=== SUPPLIED ENTRIES ===
--------
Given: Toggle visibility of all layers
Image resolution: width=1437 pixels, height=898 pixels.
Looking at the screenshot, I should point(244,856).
--------
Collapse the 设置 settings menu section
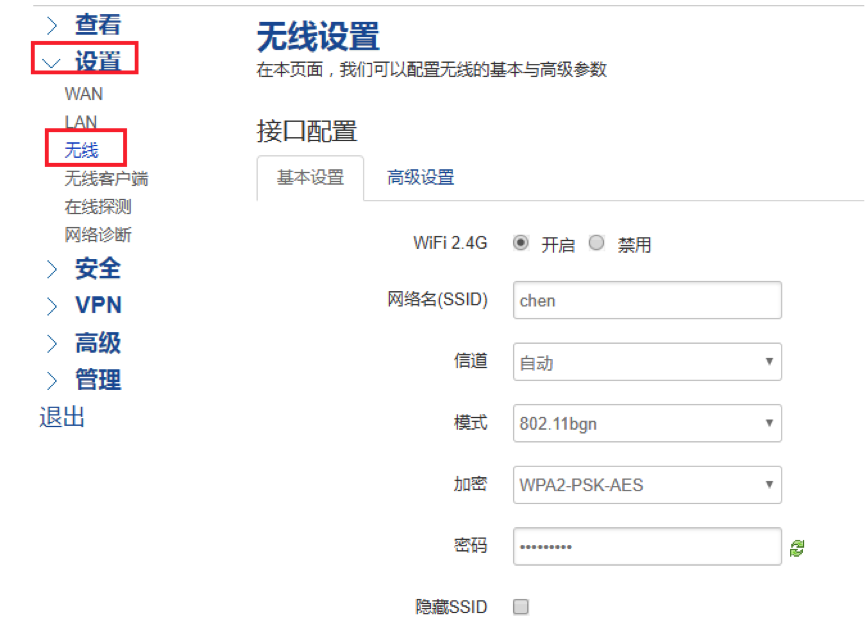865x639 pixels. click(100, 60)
--------
=== TASK REQUIREMENTS ===
Recast the part that opens with the line containing "Given: Toggle visibility of all layers" and closes with the line containing "Looking at the", both included, as a numbered list, leaving out any blank lines.

=== FINISHED ANSWER ===
1. Given: Toggle visibility of all layers
2. Image resolution: width=1437 pixels, height=898 pixels.
3. Looking at the screenshot, I should point(244,856).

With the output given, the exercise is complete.